Before Claire, outside Kansas, Harrison first witnessed Dale take up the shotgun meaning to kill that dog. It’d been following him again and Harrison watched from the front seat as Dale fired several rounds at nothing.
“They say dogs are good for children,” he’d said that day when he returned to the Ford with the shotgun, “but it can’t be true. Children don’t need something else they can outlive. I do. I used to be able to outlive dogs.”
Now Harrison and Claire were heading south toward the mountains. Harrison looked back and saw Dale perched on the edge of the highway, using his shotgun as a crutch. It was probably just the dog he was waiting for. He remained there as the heat came, and he perspired and the sun deepened the scales of his skin and the burn spread. Dale gasped and spat dust he’d collected in his now-desiccated mouth.

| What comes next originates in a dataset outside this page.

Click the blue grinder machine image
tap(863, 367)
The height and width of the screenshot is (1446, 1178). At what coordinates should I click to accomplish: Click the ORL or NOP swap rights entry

He pried at his face with the tips of his fingers and found it enveloped in crusted streaks of dried blood that encased an eye and much of the right side of his face. Dale moaned and his body convulsed, tumbling from the highway onto the plain, hitting the dirt with his face.
Dale’s cries echoed like the shotgun blast before and Harrison turned at the sound. Dale opened his eyes and crawled back to the Ford. His writhing caused the dust to rise around him and settle in the blood now pouring from the reopened wounds of his face. He held his breath as he kicked at the trunk, his legs quivering each time they made contact, and he let out that breath, spitting dirt as the trunk opened.
Inside were mostly items the children had collected—things like empty cans, tissues, rubber bands, candy wrappers, toothbrushes, coins (no quarters), a soccer ball, a stuffed bear, a small drum, hair, an empty container, Claire’s necklace, old books, calendars, a Barbie doll. But some of Dale’s things, too—a plastic gallon jug filled with urine, empty pill bottles, teeth, the shotgun shells he needed, pairs of shoes, more hair.
Dale pushed away rocks in the dirt and settled, resting and breathing slowly as a rattlesnake passed. Had he wanted to, he could have looked south and witnessed the children’s difficulty with their new direction. He could have watched Harrison pull Claire up a ridge, looking in all directions and conceding to the mountains and the dirt and the sun. Claire also felt the reluctance as Harrison let her sit just a little too long before helping her down and leading her back across the plain to the highway and their new direction, west.
If only the children understood that Dale had always been heading west, that it was the only direction that ever got him anywhere. Like all those other children before them, Harrison and Claire had four directions to choose from, not just one, and they were determined to try them all. That’s what happens when you’ve got no direction, you meander.
By the time Dale limped back to the highway, Harrison and Claire could no longer be seen looking back, measuring their distance. But Dale paid no attention to the children’s progress. He knew they’d run out of options in the desert, that they’d have to come back. Wasn’t much the desert was gonna do for them.
Besides, he was busy, still hunting that dog. His mumbling took shape, as it always does when he exhausts all prior thought and his mind needs to breathe, and his voice curdled as he said, “That dog should be dead already. The dog’s problem is it ran away and lived longer, and now it might outlast me. The only reason it keeps coming round is to remind me it’s still alive.”
Then Dale fired that shotgun into the west, into the direction he figured the dog must have taken, and only faintly did it echo off the mountains. The children probably didn’t hear it.